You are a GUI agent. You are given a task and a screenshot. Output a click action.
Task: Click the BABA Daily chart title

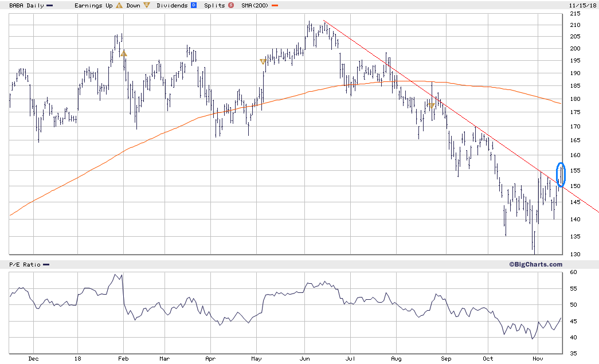point(26,5)
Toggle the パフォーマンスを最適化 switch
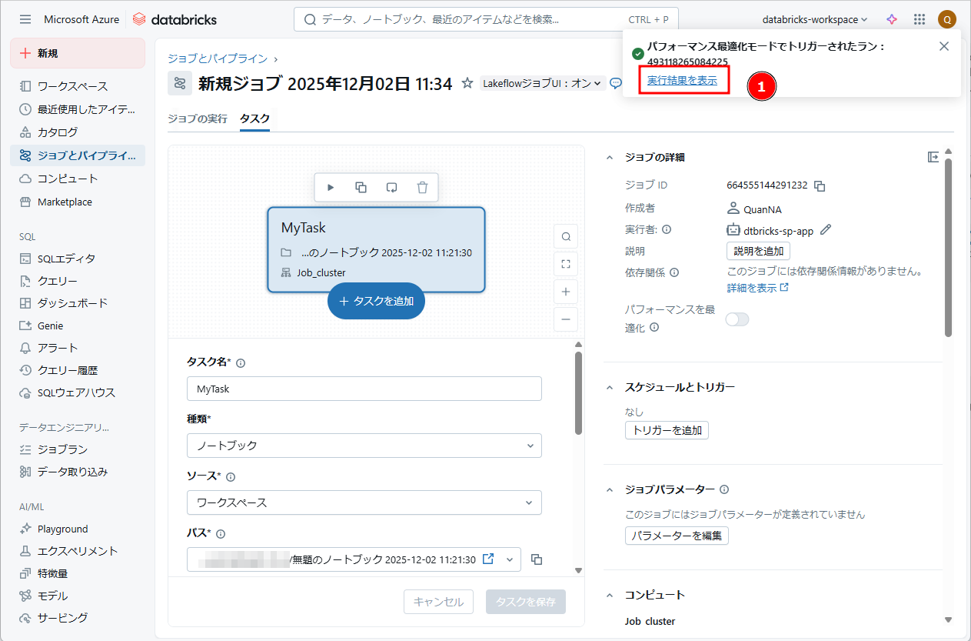 [737, 319]
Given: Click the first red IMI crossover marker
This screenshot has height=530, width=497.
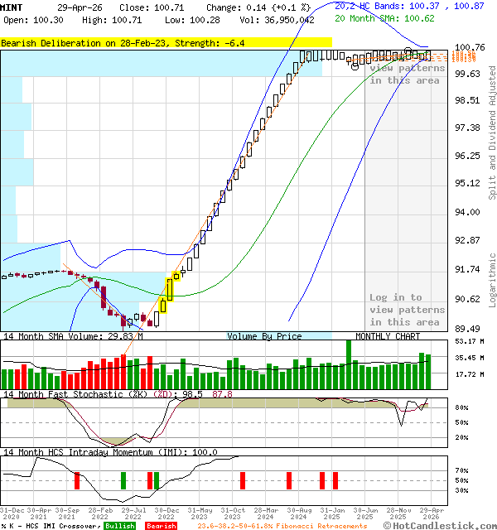Looking at the screenshot, I should pyautogui.click(x=77, y=480).
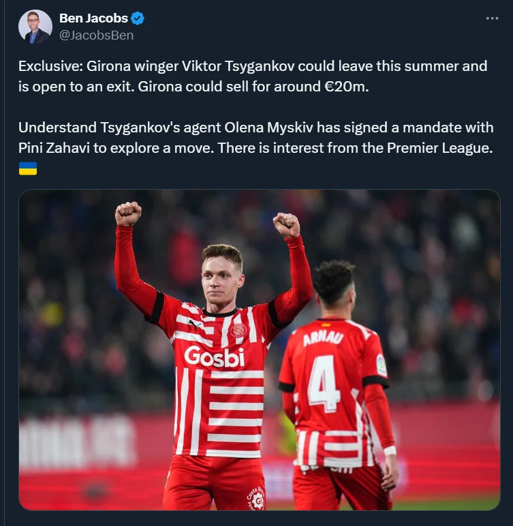Image resolution: width=513 pixels, height=526 pixels.
Task: Click the blue verified checkmark badge
Action: (x=137, y=18)
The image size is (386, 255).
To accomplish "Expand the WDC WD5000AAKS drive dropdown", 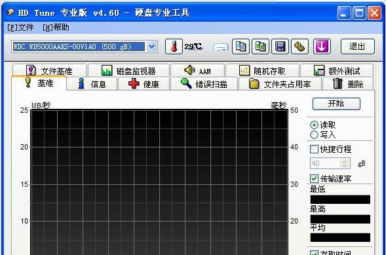I will click(x=152, y=47).
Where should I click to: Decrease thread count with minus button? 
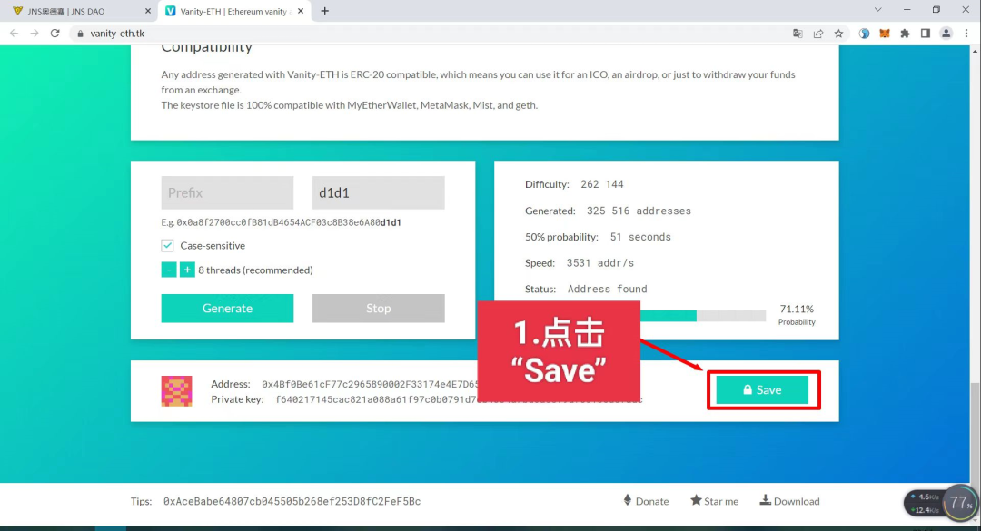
○ ○ ○ ○
Would you restate, word for word and with no pictures, only the lines from the opening of the material through the line with "Given: Click the", both included?

You are a GUI agent. You are given a task and a screenshot. Output a click action.
Task: Click the BABA Daily chart title

point(26,5)
Toggle the パフォーマンスを最適化 switch
 [737, 319]
Given: Click the first red IMI crossover marker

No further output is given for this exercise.